Review for ADC production, quality control and functional assay

ADC drugs are essentially a mixture, which is composed of mAbs connecting different numbers of small molecule drugs. Dar represents the average number of small molecule drugs connected to each mAb. Dar directly affects the efficacy and safety of ADC drugs. In the drug development stage, the variation range of DAR value should be minimized. The coupling sites of ADC drugs are divided into amino groups on lysine residues and sulfhydryl groups on cysteine residues. The DAR coupled by lysine is often small, but there are many potential coupling sites.
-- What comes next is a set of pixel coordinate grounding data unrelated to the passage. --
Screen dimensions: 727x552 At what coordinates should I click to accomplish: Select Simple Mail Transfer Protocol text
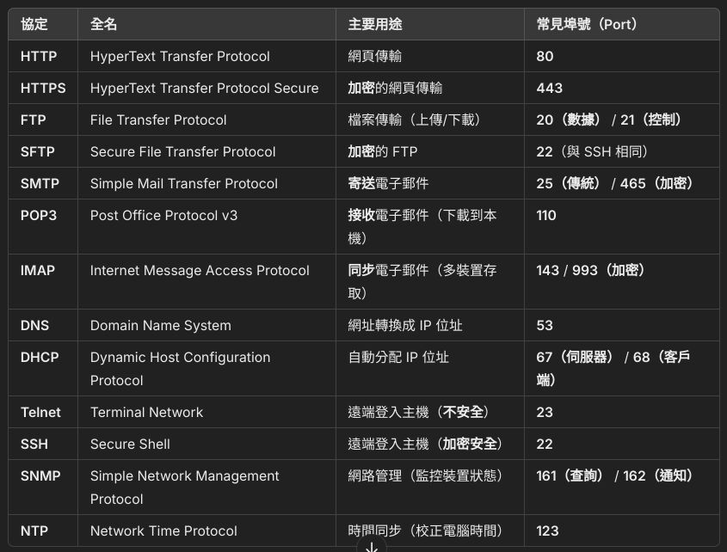[x=184, y=183]
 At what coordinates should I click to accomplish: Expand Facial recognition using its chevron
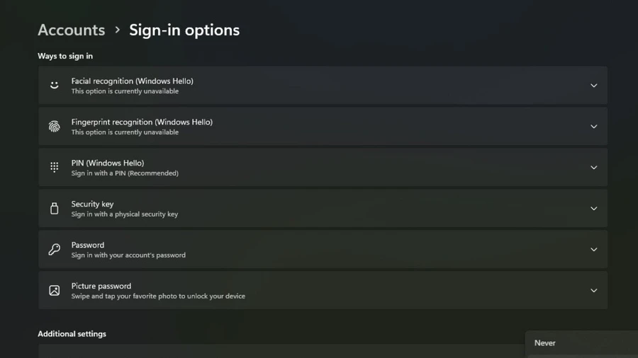coord(593,86)
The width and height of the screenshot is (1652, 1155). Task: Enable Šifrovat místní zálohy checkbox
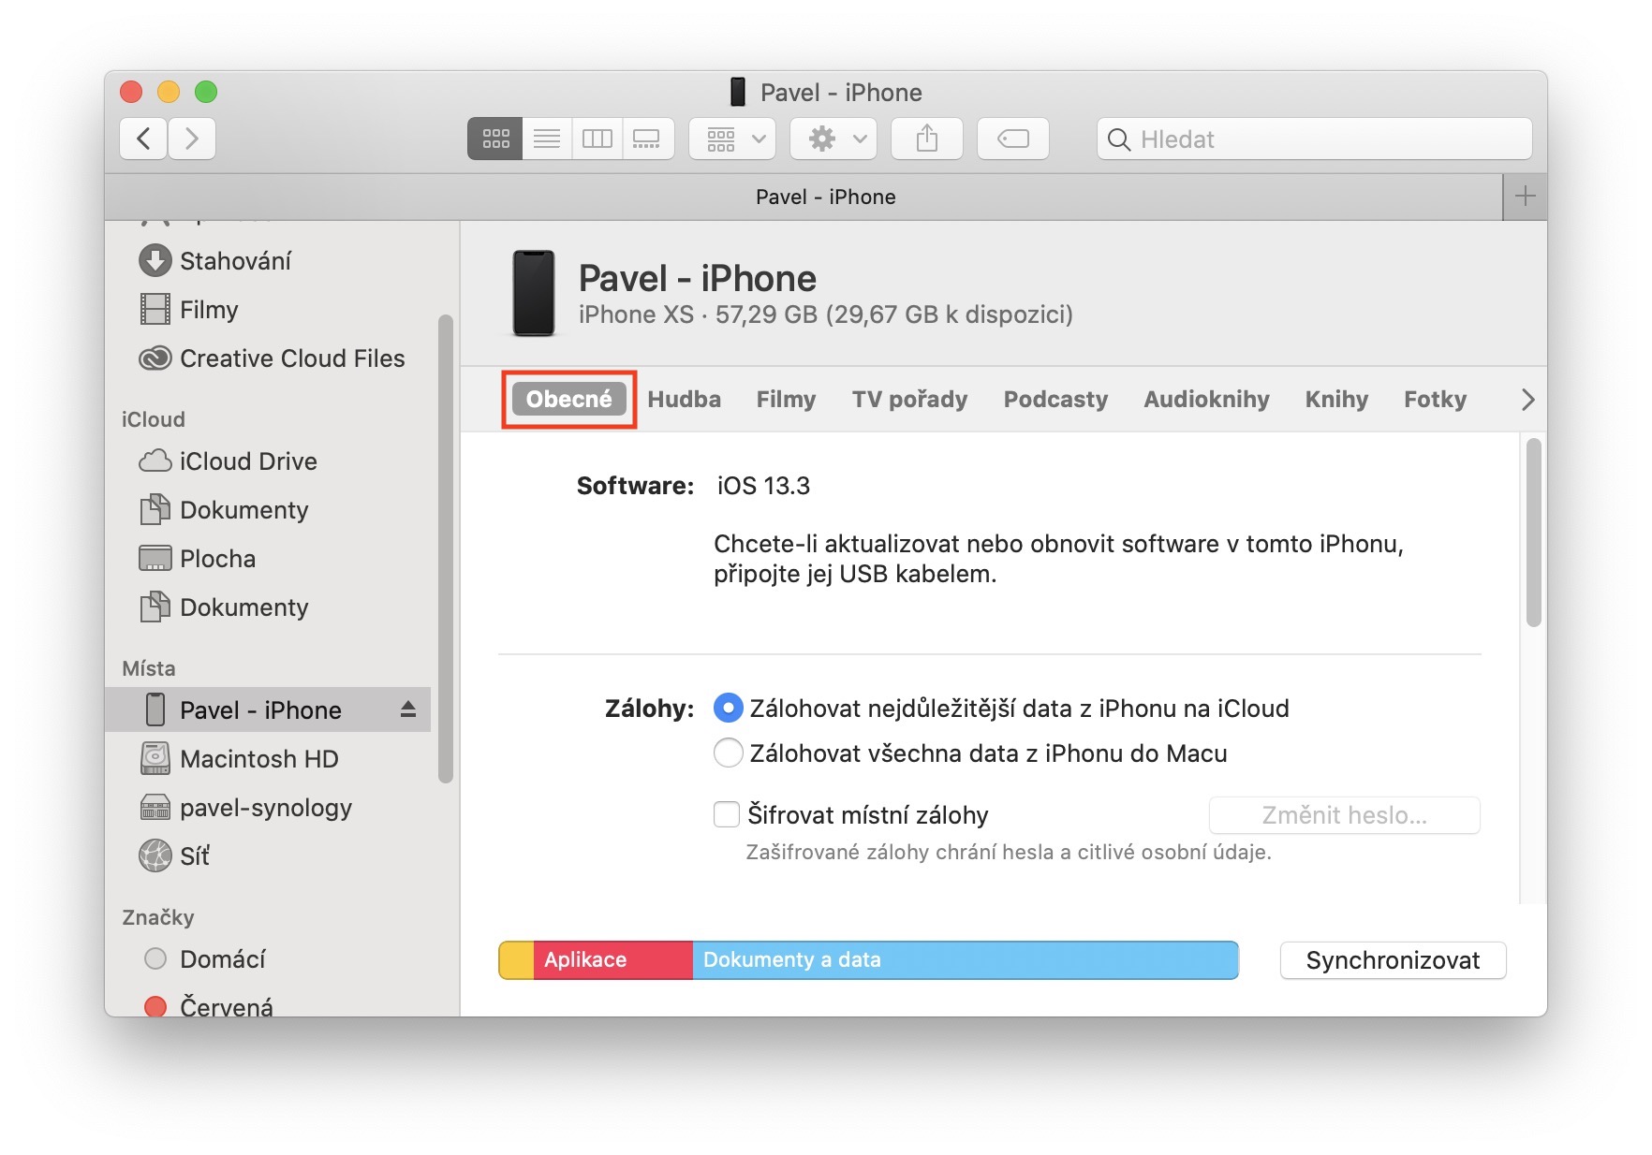tap(727, 814)
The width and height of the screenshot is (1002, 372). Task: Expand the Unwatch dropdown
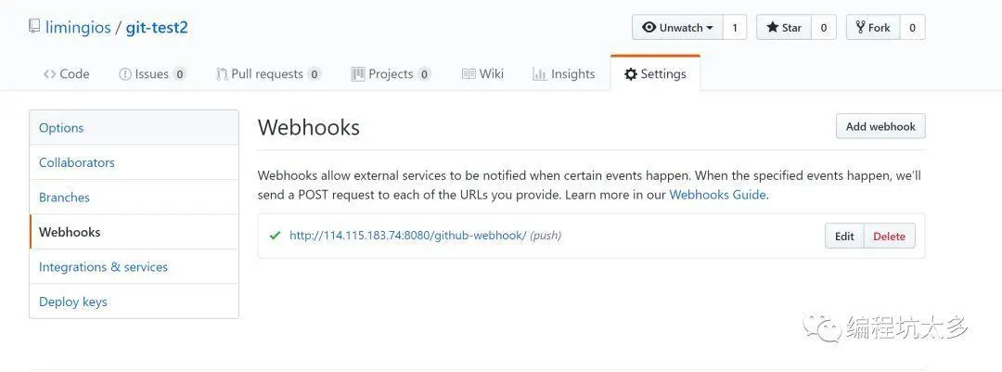click(677, 28)
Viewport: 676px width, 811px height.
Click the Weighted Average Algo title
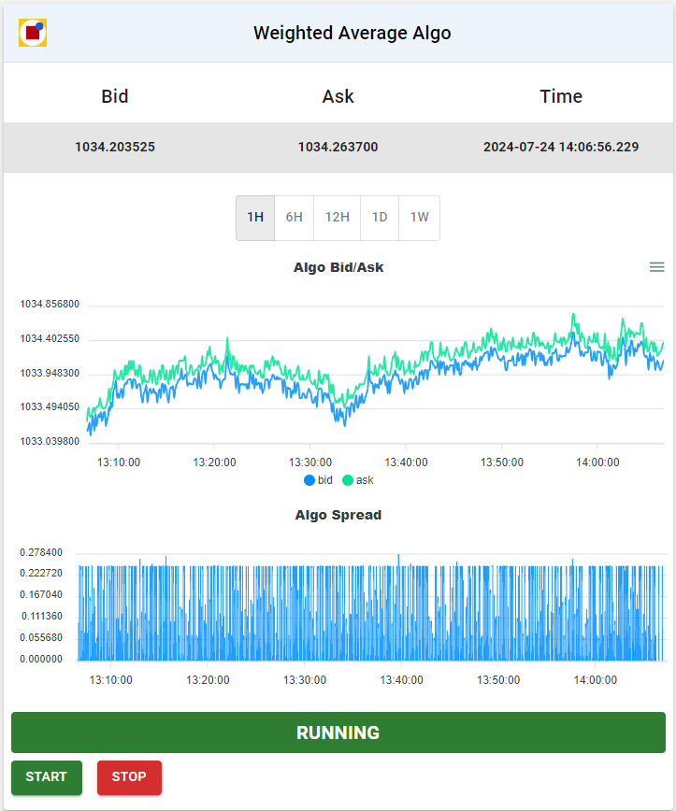coord(352,33)
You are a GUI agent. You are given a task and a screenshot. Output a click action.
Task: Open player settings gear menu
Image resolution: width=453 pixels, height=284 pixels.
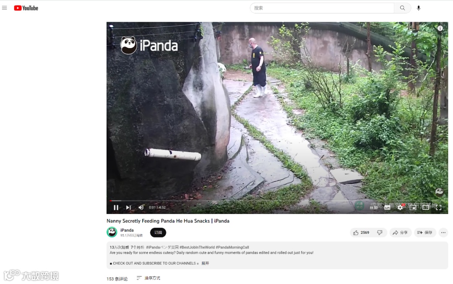pos(400,207)
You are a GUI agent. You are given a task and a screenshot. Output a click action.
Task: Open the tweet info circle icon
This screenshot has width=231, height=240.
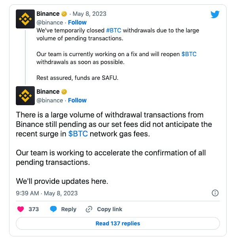pos(215,193)
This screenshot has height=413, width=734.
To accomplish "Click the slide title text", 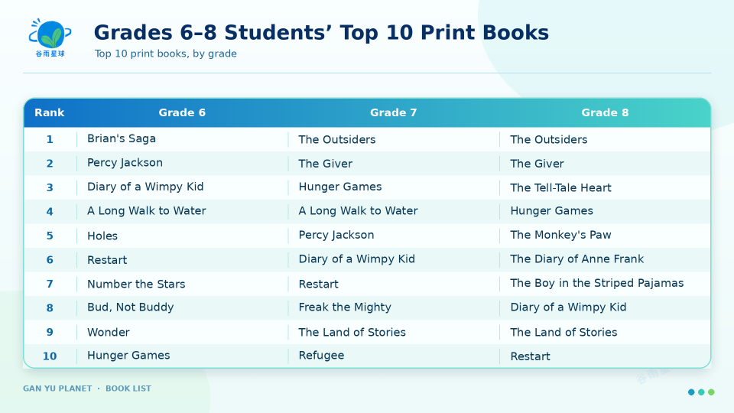I will [321, 32].
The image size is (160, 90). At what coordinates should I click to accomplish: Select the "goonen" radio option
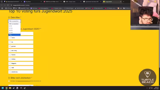point(21,46)
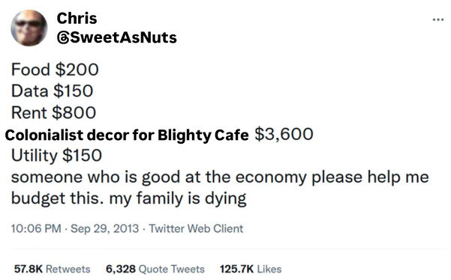
Task: Click the $3,600 amount
Action: [x=284, y=134]
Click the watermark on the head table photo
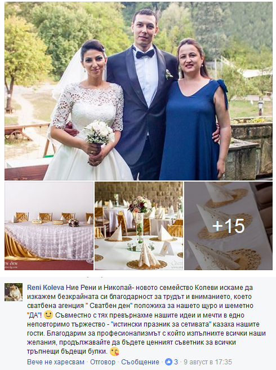This screenshot has width=276, height=370. click(x=15, y=265)
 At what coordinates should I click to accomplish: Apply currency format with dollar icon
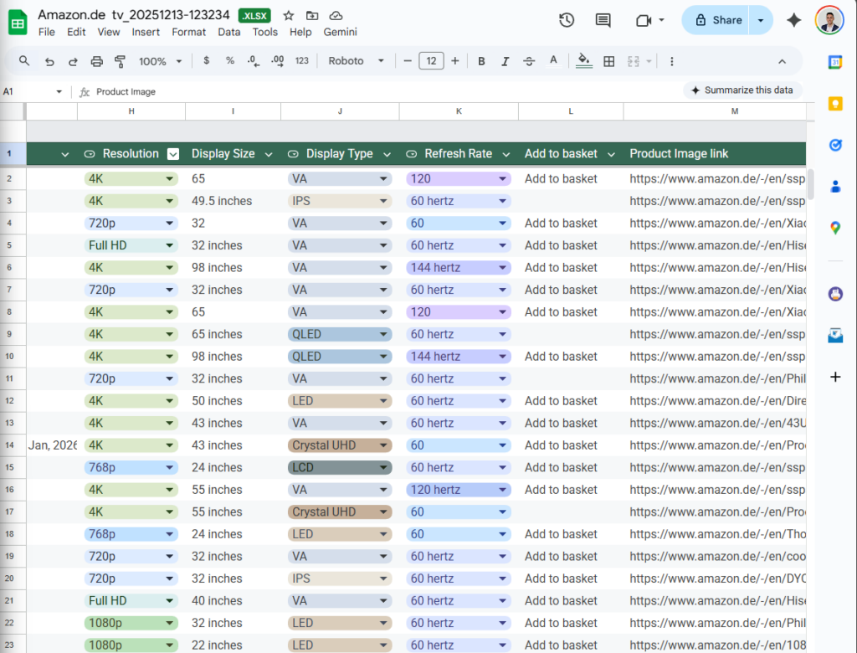(206, 61)
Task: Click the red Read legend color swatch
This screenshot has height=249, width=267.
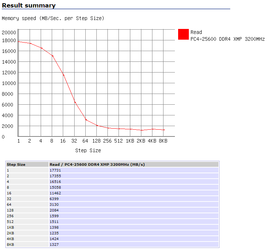Action: click(x=183, y=34)
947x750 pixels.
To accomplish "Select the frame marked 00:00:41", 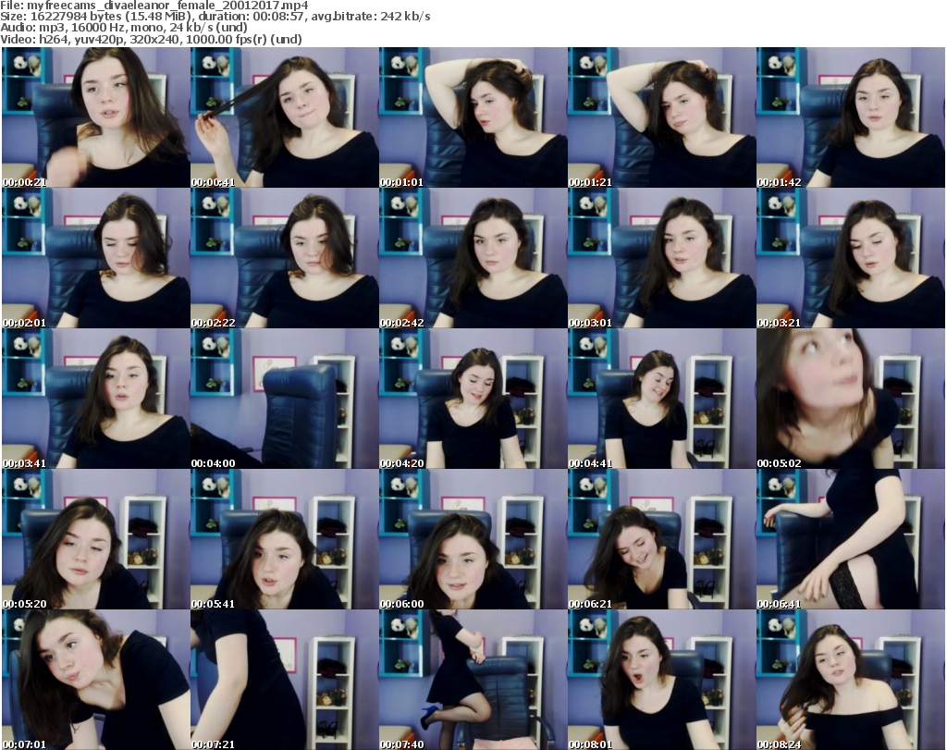I will tap(284, 118).
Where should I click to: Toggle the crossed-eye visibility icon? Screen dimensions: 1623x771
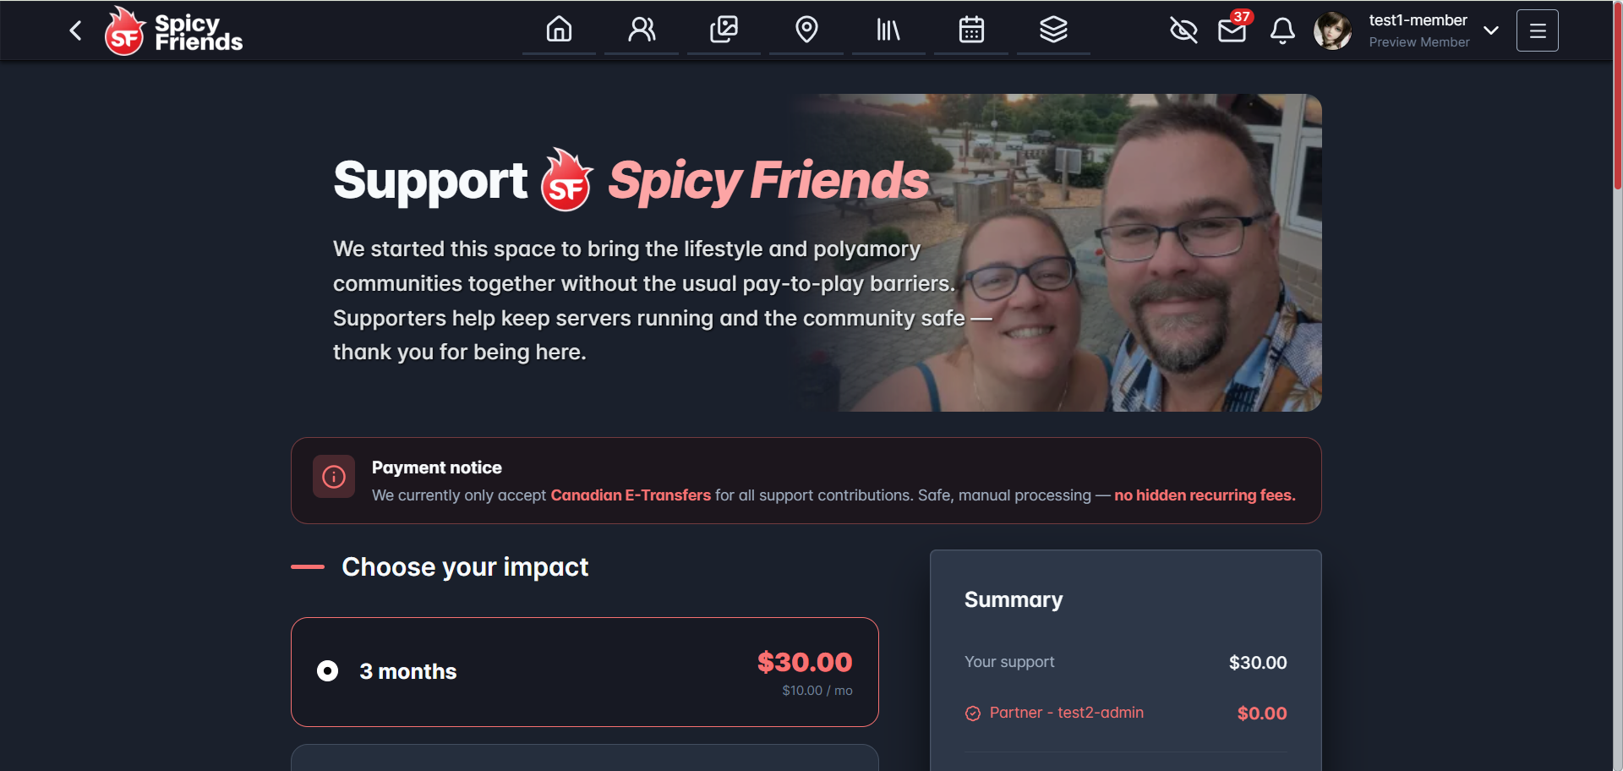pos(1183,30)
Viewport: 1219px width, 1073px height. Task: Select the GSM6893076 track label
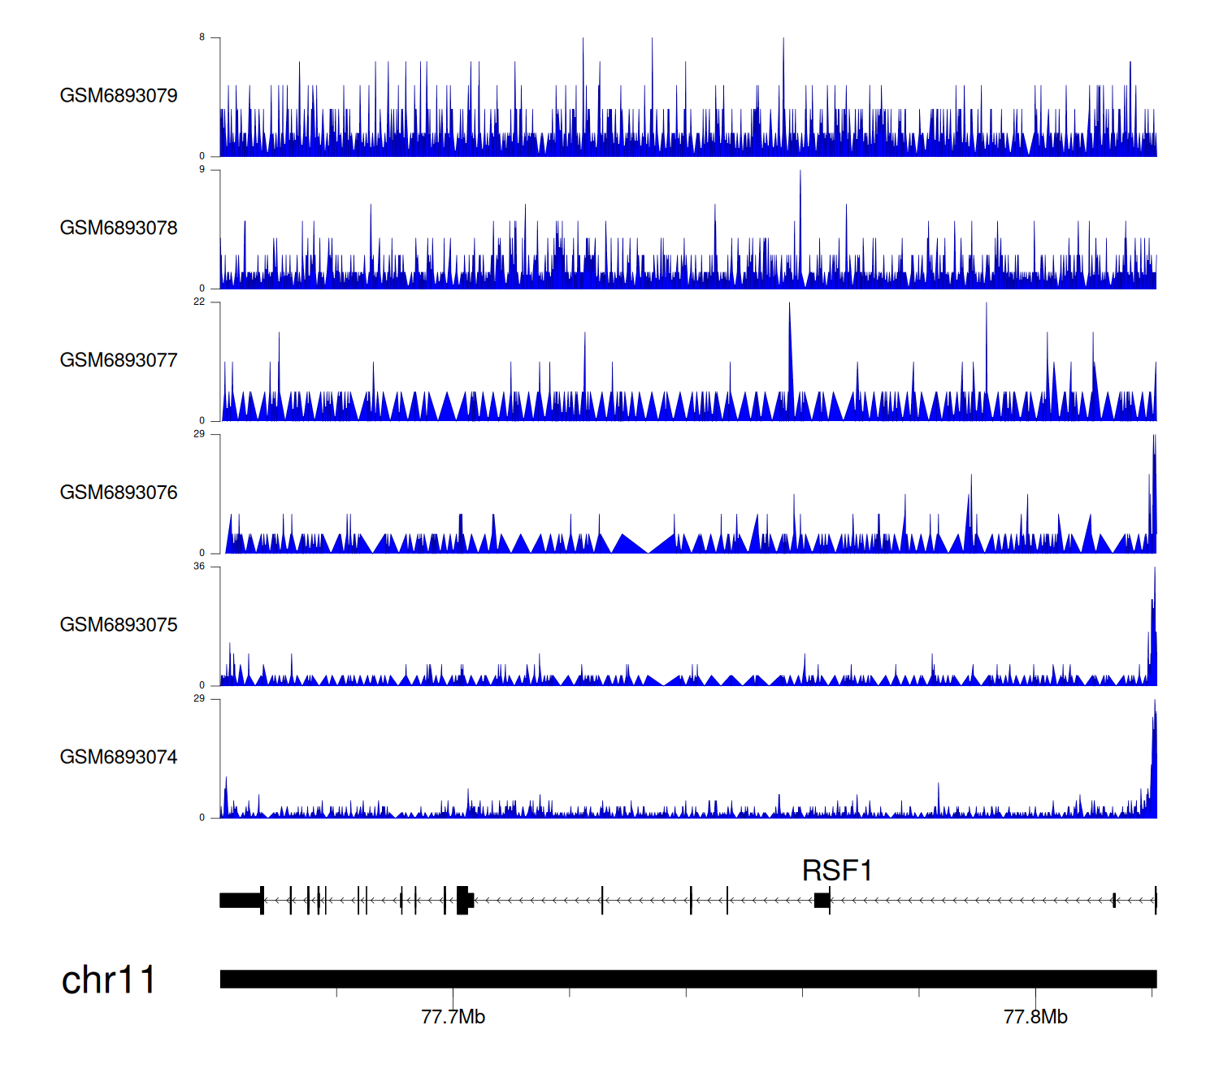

The coupling reaction is random and the product heterogeneity is large; There are 4 pairs of inter chain disulfide bonds used in the development of ADC drugs. The antibody converts the inter chain disulfide bond into free cysteine residues through partial reduction. The sulfhydryl group in the cysteine residues reacts with the maleimide group in the linker to form ADC. Currently, most ADCs in use or under development rely on interchain disulfide cysteines for conjugation, in which the 4 (IgG1 and IgG4) or 6 (IgG2) interchain disulfide bonds are reduced by an excess reducing agent, namely tris(2-carboxyethyl)phosphine or dithiothreitol.153 This spares disruption of intrachain disulfide bonds while freeing sulfhydryl groups from cysteine residues participating in interchain disulfide bonds (Figure 3e). The resulting product is a mixture of ADCs containing 0–8 drugs per parent IgG1 or IgG4 and 0– 12 per IgG2, with predominantly even numbered DAR (0, 2, 4, 6, 8, 10, 12) species within the ADC mixture.